I’m currently developing a 2D Metroidvania game, and I’d like to hear your thoughts: What are the key elements that make a Metroidvania fun to play and challenging in a satisfying way? I’m especially interested in how to balance exploration, progression, and difficulty without frustrating the player.

This is a good question. The core element here that drives everything in a metroidvania is the intersection between the abilities the player gets and the level design. Everything a player does in a platformer follows three sequential steps:

  1. The player sees a potential challenge or obstacle
  2. The player considers what kind of tools/abilities she has at her disposal to overcome the obstacle
  3. The player uses those tools to overcome the obstacle

As you've identified, a player needs exploration, progression, and difficulty. These effectively map to the three steps one to one - when the player encounters a new obstacle, that's the exploration. When she considers how to use the abilities and tools, that's the progression. When she has to actually perform the moves to overcome the obstacle, that's the difficulty. Once these three steps have been completed, you give the player a reward - open up a new part of the map, give a new item/ability, give more uses of an old item/ability, give more health, and so on. This is the core game loop for a metroidvania.

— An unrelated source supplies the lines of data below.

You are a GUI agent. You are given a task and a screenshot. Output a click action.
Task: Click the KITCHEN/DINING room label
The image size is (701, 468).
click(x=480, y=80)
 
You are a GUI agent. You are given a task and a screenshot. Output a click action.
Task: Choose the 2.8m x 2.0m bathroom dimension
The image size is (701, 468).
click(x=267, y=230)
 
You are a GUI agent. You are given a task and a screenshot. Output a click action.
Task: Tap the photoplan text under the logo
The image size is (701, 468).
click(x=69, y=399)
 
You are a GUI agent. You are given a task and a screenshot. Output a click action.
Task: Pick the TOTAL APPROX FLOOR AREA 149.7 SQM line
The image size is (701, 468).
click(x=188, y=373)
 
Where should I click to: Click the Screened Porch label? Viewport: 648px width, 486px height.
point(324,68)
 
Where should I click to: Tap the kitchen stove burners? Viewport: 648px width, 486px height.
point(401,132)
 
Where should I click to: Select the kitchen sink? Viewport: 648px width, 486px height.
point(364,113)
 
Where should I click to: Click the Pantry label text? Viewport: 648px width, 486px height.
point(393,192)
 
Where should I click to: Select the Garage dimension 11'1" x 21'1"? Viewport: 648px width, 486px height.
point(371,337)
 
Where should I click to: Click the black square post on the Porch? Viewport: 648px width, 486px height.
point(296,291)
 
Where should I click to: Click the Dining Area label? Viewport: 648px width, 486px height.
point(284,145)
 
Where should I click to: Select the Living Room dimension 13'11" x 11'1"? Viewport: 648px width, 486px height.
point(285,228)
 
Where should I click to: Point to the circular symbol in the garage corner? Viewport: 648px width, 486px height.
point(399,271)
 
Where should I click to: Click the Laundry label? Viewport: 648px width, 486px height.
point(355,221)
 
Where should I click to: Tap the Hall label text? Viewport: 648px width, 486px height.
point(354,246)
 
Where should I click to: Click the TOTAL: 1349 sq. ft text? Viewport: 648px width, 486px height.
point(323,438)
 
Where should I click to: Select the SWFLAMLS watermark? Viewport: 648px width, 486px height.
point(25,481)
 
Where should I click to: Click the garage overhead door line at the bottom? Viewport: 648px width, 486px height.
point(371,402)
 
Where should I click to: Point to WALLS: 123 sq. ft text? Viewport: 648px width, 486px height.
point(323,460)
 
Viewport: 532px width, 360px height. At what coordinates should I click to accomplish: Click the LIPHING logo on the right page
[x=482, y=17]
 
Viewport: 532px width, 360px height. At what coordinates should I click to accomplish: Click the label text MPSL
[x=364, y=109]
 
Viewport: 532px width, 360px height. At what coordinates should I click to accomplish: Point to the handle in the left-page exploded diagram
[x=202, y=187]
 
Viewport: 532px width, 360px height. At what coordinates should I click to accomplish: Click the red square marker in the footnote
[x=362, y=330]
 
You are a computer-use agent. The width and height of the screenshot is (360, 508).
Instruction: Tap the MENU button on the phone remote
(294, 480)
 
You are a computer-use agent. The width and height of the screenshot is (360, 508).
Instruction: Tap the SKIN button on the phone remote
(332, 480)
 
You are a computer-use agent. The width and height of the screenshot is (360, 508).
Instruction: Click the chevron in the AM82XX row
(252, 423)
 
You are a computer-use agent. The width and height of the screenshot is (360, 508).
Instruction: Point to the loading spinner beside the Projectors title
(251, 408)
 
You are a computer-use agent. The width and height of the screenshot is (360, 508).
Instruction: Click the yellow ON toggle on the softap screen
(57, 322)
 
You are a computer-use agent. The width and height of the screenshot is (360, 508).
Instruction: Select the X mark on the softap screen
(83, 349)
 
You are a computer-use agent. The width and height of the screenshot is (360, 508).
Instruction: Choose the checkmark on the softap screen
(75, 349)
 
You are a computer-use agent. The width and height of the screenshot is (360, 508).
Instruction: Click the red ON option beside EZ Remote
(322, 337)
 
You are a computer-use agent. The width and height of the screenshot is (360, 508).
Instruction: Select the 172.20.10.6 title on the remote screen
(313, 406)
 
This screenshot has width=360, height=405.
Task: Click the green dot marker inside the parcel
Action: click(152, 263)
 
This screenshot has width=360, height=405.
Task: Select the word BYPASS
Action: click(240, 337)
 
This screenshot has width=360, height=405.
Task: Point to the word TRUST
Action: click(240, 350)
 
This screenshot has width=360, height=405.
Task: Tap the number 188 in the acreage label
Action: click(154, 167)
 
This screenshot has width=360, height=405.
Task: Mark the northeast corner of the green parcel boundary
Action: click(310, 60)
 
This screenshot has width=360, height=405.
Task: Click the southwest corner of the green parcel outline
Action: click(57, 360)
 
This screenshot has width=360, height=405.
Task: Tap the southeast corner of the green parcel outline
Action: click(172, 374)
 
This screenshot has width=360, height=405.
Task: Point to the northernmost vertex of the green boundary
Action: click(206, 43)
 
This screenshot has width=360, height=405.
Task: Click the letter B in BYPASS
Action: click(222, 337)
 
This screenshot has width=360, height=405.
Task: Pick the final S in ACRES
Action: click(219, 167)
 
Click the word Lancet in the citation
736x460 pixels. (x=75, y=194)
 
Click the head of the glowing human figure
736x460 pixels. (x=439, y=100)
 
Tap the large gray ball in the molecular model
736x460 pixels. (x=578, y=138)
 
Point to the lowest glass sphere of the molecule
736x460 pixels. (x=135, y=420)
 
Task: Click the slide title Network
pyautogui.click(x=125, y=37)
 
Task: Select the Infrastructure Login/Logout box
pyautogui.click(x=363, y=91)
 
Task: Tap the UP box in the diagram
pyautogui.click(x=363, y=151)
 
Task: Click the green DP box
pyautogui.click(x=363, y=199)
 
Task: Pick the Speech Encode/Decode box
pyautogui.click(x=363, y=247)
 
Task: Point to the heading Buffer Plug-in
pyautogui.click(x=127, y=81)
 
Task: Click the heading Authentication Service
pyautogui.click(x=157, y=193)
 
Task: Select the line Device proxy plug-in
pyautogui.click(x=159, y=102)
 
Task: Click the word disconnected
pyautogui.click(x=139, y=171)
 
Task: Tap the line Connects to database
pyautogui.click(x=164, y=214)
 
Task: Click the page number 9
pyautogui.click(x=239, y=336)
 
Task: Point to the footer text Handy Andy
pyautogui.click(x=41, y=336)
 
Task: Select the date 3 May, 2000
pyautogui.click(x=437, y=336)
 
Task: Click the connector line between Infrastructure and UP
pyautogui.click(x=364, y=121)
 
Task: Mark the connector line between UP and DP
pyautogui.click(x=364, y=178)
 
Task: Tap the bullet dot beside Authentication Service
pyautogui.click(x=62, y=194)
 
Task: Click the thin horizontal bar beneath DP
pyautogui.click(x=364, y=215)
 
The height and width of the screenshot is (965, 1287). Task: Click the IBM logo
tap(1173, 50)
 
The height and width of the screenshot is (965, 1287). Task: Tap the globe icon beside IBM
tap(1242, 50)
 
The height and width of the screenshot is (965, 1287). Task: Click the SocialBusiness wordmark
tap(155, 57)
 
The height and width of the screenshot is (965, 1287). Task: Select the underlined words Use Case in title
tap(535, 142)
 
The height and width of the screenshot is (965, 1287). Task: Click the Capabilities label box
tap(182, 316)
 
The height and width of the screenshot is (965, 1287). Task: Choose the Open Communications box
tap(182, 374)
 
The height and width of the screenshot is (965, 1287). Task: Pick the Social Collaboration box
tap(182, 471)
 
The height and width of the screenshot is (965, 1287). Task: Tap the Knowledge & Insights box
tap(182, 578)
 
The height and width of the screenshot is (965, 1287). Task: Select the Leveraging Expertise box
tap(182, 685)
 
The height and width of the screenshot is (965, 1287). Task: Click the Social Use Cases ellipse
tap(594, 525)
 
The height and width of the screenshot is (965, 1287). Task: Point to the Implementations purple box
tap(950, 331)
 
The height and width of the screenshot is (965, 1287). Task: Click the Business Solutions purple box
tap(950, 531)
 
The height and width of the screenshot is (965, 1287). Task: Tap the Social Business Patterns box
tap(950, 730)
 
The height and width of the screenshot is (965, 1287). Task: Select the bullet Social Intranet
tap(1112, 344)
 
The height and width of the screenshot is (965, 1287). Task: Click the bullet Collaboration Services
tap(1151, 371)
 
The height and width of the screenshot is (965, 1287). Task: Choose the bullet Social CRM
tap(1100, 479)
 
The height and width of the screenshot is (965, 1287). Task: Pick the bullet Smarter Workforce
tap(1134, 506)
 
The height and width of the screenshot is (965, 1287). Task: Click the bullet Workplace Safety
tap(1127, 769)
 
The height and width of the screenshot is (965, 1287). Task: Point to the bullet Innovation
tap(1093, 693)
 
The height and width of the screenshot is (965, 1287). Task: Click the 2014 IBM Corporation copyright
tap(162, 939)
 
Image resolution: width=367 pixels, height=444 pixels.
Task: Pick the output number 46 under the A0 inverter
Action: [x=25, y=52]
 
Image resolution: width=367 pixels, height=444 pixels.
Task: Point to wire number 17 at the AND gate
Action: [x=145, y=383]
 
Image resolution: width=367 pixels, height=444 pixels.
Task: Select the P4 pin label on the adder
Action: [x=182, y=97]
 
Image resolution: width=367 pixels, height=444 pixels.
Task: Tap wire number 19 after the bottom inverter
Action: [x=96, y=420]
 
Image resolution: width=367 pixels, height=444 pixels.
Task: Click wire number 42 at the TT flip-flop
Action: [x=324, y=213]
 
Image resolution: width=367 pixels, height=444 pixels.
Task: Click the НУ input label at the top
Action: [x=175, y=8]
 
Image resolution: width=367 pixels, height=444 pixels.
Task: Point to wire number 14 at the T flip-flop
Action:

To do this, you need to design your levels to have a good spread of obstacles that allow for each of these three steps. Critical path rewards should be fairly easy to obtain - you want all players to be able to experience your game. Optional rewards should be harder to get - more difficult to see or overcome, but providing rewards there means you're communicating to the player that you saw and recognized their effort by rewarding it. Getting the hard-to-get secret whatever, even if it is only an achievement and/or cosmetic, feels really good.

Metroidvania games in particular need to place many obstacles and rewards in early areas of the game that are clearly visible from the critical path but not overcomable so as to encourage players to return to earlier areas and explore them after obtaining more skills/abilities/tools. An example would be the classic Legend of Zelda example of a heart container piece sitting out in the open in the overworld, but behind several rocks that are just too heavy to lift (at the moment). The player clearly sees the interesting reward (heart container piece!) and cannot obtain it (yet), so they make a mental note to come back later because they know something good is here. Pepper these visual hooks and rewards throughout your level design in order to draw a player to find new areas and new abilities.